### [DIRECTION]
Update the records below by replacing "Authentications" with "Notifications" and leaving everything else unchanged.

### [RECORDS]
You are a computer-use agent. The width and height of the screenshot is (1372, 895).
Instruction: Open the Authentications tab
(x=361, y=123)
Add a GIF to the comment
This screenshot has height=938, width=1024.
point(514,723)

### [FINISHED EXERCISE]
You are a computer-use agent. The width and height of the screenshot is (1372, 895).
Instruction: Open the Notifications tab
(x=361, y=123)
Add a GIF to the comment
This screenshot has height=938, width=1024.
point(514,723)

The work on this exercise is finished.